How to complete this task:
Pick the lines holding the string "Given" out of the records and copy them.

Exercise materials:

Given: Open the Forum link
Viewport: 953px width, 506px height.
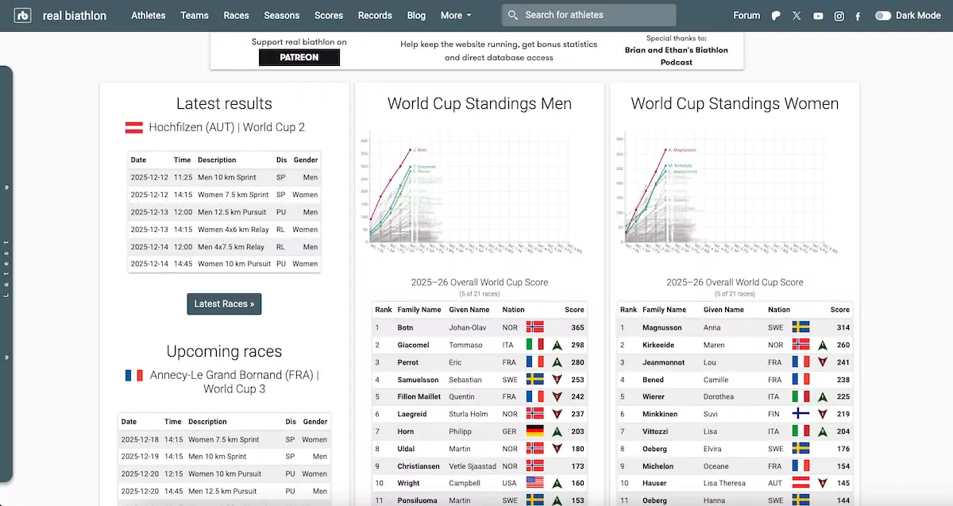Looking at the screenshot, I should (x=747, y=15).
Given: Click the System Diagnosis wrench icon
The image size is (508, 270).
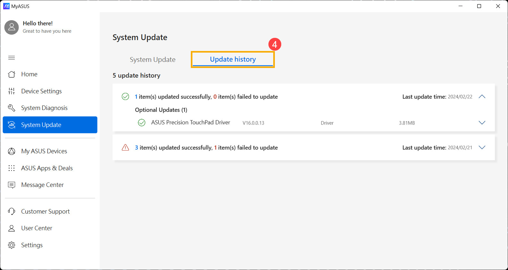Looking at the screenshot, I should (x=12, y=108).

Answer for this exercise:
Given: Open the Forum link
Given: Click the System Diagnosis wrench icon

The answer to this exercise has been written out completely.